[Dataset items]

━━━━

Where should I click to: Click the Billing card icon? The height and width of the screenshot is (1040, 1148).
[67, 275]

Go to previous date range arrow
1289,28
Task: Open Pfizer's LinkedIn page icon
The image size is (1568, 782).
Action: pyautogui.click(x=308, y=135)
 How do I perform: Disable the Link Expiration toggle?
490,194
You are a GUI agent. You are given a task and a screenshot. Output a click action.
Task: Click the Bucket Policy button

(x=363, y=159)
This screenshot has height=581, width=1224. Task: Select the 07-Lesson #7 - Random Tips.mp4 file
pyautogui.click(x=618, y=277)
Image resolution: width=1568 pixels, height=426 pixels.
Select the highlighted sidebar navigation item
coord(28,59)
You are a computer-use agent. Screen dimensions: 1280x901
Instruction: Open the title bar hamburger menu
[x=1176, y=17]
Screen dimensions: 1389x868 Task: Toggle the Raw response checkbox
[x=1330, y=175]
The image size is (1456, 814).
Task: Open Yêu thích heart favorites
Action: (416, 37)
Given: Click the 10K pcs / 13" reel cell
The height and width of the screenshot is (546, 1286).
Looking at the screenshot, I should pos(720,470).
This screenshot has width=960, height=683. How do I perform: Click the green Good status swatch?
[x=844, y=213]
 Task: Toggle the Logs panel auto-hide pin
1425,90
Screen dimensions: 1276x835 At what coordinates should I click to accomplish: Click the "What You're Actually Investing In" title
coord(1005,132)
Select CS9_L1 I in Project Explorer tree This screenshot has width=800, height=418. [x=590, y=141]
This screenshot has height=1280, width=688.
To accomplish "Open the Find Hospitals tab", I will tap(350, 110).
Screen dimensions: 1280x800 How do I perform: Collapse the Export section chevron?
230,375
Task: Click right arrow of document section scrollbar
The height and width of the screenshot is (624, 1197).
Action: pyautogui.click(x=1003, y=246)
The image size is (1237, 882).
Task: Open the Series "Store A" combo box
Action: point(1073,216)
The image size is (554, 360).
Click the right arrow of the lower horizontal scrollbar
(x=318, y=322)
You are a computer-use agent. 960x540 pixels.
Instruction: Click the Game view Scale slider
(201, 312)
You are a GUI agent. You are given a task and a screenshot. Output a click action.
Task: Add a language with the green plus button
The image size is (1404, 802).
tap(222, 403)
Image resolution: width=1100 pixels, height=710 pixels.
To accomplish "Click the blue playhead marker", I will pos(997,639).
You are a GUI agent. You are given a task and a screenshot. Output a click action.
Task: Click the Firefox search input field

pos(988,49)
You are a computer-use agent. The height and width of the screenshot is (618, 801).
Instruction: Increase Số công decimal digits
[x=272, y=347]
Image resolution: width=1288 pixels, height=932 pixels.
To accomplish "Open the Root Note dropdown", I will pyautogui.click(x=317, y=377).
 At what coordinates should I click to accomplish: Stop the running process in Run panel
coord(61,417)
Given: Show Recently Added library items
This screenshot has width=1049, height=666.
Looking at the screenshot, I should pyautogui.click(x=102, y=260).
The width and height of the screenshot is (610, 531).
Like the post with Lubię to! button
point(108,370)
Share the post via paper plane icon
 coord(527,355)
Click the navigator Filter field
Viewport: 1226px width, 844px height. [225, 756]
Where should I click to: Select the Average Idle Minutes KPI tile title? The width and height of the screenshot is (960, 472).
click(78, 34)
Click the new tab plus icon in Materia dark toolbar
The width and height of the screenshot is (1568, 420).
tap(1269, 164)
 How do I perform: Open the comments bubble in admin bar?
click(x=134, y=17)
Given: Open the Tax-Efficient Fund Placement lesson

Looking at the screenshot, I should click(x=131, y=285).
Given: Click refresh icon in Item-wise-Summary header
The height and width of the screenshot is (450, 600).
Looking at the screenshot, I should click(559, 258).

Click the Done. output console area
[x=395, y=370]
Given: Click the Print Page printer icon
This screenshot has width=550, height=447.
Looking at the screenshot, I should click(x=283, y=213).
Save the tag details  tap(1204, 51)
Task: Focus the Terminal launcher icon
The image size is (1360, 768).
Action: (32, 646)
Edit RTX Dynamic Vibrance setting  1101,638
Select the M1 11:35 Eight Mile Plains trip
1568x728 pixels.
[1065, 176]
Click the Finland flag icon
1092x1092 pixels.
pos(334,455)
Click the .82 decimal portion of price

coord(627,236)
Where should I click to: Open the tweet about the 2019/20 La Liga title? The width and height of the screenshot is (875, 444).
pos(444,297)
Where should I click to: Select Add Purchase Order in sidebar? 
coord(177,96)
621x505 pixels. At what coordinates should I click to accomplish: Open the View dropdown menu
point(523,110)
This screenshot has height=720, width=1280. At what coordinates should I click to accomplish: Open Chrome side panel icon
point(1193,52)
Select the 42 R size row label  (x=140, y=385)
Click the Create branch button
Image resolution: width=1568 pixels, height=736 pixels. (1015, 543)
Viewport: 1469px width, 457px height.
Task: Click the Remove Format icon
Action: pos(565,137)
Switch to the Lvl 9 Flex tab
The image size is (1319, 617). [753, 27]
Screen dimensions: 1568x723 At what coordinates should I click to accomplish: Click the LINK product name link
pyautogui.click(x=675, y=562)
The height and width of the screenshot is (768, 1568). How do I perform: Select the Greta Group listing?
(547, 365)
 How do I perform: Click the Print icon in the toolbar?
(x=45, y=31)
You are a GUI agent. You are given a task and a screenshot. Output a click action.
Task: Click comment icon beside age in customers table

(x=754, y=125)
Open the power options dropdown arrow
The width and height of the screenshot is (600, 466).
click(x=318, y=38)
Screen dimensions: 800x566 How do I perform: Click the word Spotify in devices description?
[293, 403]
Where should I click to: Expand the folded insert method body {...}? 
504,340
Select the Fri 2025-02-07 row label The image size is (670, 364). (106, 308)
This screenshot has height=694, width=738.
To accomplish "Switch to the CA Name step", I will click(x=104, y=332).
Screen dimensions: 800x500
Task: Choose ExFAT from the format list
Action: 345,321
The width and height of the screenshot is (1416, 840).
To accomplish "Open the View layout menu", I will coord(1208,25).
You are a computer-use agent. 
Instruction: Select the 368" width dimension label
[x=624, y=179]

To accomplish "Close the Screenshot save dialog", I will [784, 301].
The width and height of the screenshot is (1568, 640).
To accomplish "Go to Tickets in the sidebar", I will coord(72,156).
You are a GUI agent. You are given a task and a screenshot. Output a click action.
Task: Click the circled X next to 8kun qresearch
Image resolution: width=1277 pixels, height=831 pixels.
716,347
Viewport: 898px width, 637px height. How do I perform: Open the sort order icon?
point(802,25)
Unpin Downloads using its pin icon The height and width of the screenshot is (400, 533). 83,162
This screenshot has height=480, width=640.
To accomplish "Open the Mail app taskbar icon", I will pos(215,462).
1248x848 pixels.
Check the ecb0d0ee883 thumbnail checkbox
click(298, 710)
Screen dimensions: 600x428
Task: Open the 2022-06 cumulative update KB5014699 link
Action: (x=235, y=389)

━━━━

Work request.
Retype exactly the lines of the data above that fall between the line with "The image size is (554, 360)." and the line with "The width and height of the screenshot is (610, 531).", inclusive, and add nothing.

Answer for this exercise.
The image size is (554, 360).
Click the right arrow of the lower horizontal scrollbar
(x=318, y=322)
You are a computer-use agent. 960x540 pixels.
Instruction: Click the Game view Scale slider
(201, 312)
You are a GUI agent. You are given a task and a screenshot. Output a click action.
Task: Add a language with the green plus button
The image size is (1404, 802).
tap(222, 403)
Image resolution: width=1100 pixels, height=710 pixels.
To accomplish "Click the blue playhead marker", I will pos(997,639).
You are a GUI agent. You are given a task and a screenshot. Output a click action.
Task: Click the Firefox search input field

pos(988,49)
You are a computer-use agent. The height and width of the screenshot is (618, 801).
Instruction: Increase Số công decimal digits
[x=272, y=347]
Image resolution: width=1288 pixels, height=932 pixels.
To accomplish "Open the Root Note dropdown", I will pyautogui.click(x=317, y=377).
 At what coordinates should I click to accomplish: Stop the running process in Run panel
coord(61,417)
Given: Show Recently Added library items
This screenshot has width=1049, height=666.
Looking at the screenshot, I should pyautogui.click(x=102, y=260).
The width and height of the screenshot is (610, 531).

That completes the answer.